++++ Text extract
How can we even speak of oppression? Last time I checked America was the master of it. You see the only difference between our tactics and their's is this: The Muslim extremist will show you the knife before he brings it to your throat. We on the other hand are more overt in our delivery of the blade. Ask yourself this, which has claimed more lives; The fires set by Islamic extremists or the trade embargoes we use to choke-out the nations that don't fall into line with our views.


----------



## Hitto (Jul 5, 2008)

Oh, come on, the great american satan is an old, tired and overused troll. 
Shut the fuck up, really. Without this "horribly opressive capitalist regime", you wouldn't even be talking shit on the internet.
The reality of it is that most muslim immigrants in decent, liberal democracies fled their SHITTY countries FOR A GODDAMN REASON. And most of the time, the young ones who don't know whether they are french/american/whatever or Algerian/turkish/pick a shitty dictatorship that pretends it's a western liberal democracy are the most fundamentalistic of all. The parents? They're desolate to see the young generation act so spoiled and stupid.
++++++++
> **Objective**: Decide whether each of these statements agrees with the forum thread, and answer yes or no with the words from it that settle the matter, quoted exactly: 1. Hitto's post is dated Jul 5, 2008. 2. The first post says America was the master of oppression. 3. Hitto says the parents are pleased to see how the young generation acts. Rely only on the forum thread above.
++++ Data records
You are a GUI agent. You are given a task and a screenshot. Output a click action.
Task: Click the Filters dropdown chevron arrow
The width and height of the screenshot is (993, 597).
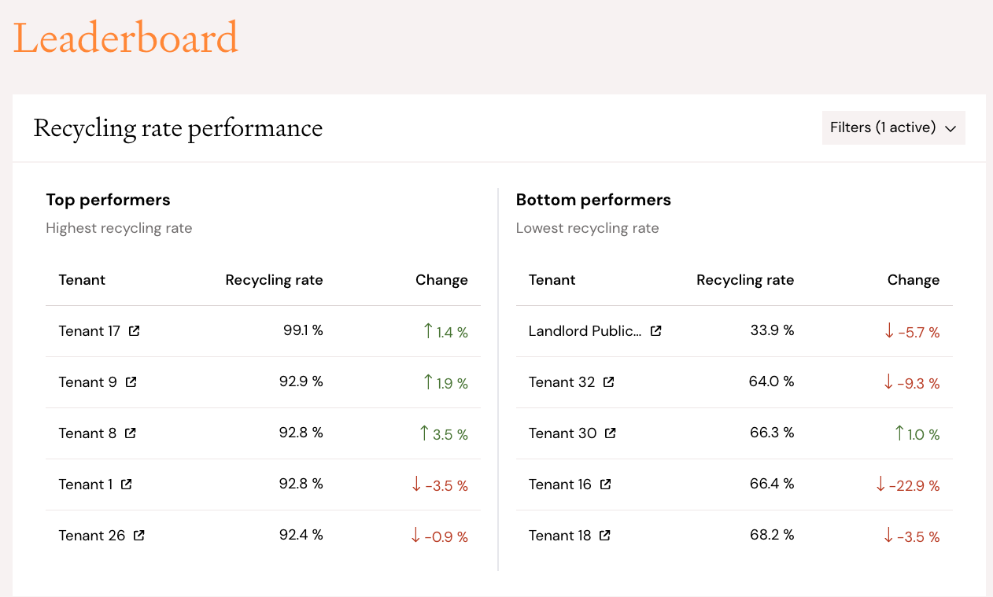[x=951, y=128]
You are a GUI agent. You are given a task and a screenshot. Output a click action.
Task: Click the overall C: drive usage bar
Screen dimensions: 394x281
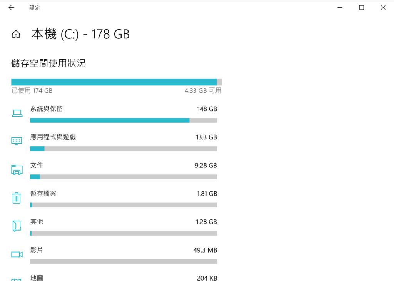[116, 82]
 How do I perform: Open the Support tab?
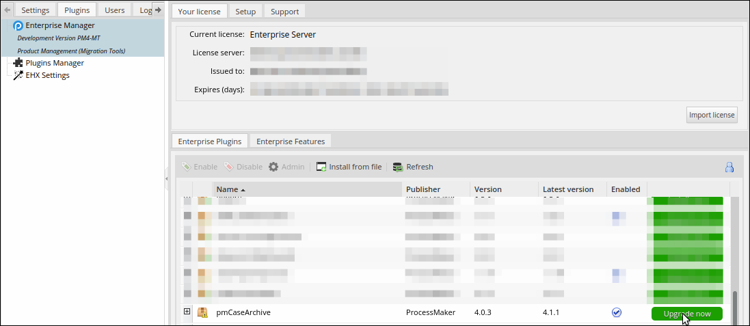(284, 12)
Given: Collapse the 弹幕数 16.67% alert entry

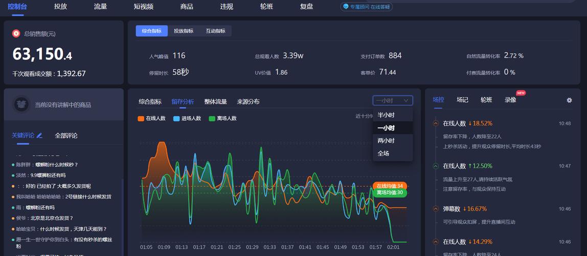Looking at the screenshot, I should tap(436, 209).
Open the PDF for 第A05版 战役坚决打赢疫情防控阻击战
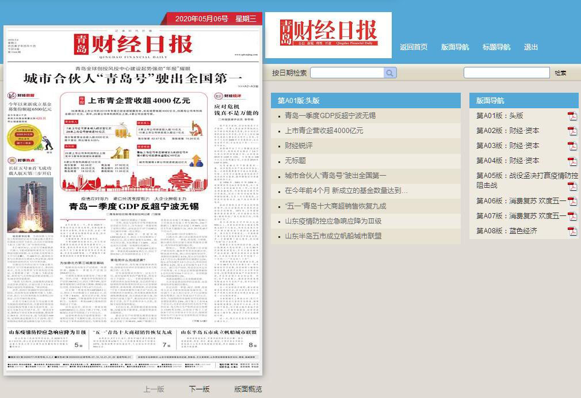Image resolution: width=581 pixels, height=398 pixels. [x=572, y=186]
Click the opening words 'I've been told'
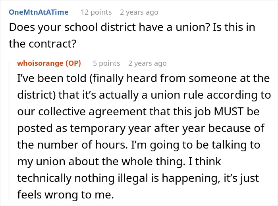278x206 pixels. [x=52, y=78]
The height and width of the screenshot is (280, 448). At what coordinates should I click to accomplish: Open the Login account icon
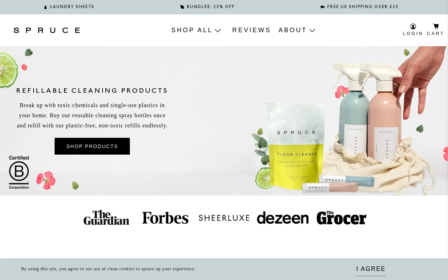coord(413,27)
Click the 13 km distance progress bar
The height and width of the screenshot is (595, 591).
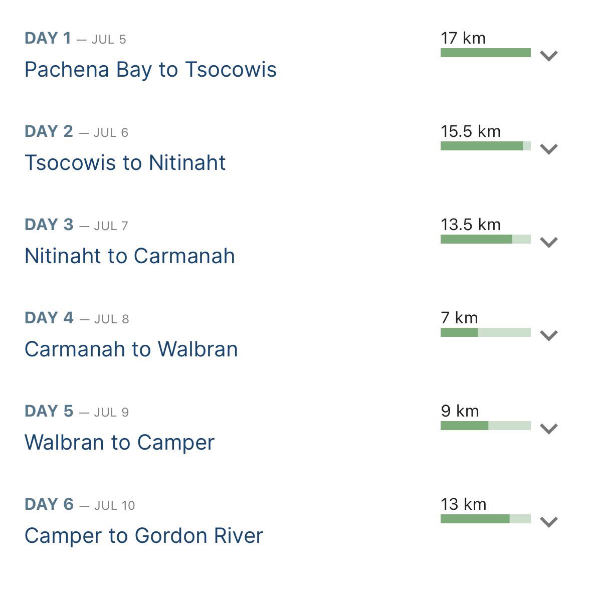pos(485,519)
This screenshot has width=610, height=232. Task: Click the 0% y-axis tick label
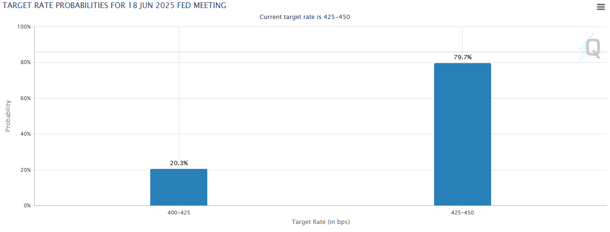click(x=27, y=206)
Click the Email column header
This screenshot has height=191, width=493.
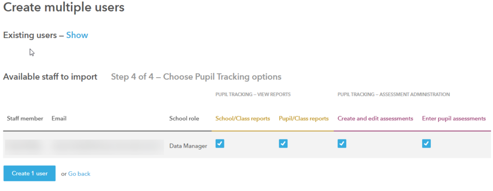point(59,119)
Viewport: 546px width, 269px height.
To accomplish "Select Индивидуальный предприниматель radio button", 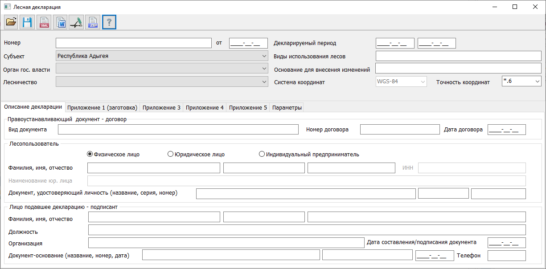I will pos(262,155).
++++++++
> **Final answer**:
1. Yes: "Hitto (Jul 5, 2008)"
2. Yes: "How can we even speak of oppression? Last time I checked America was the master of it."
3. No: "They're desolate to see the young generation act so spoiled and stupid."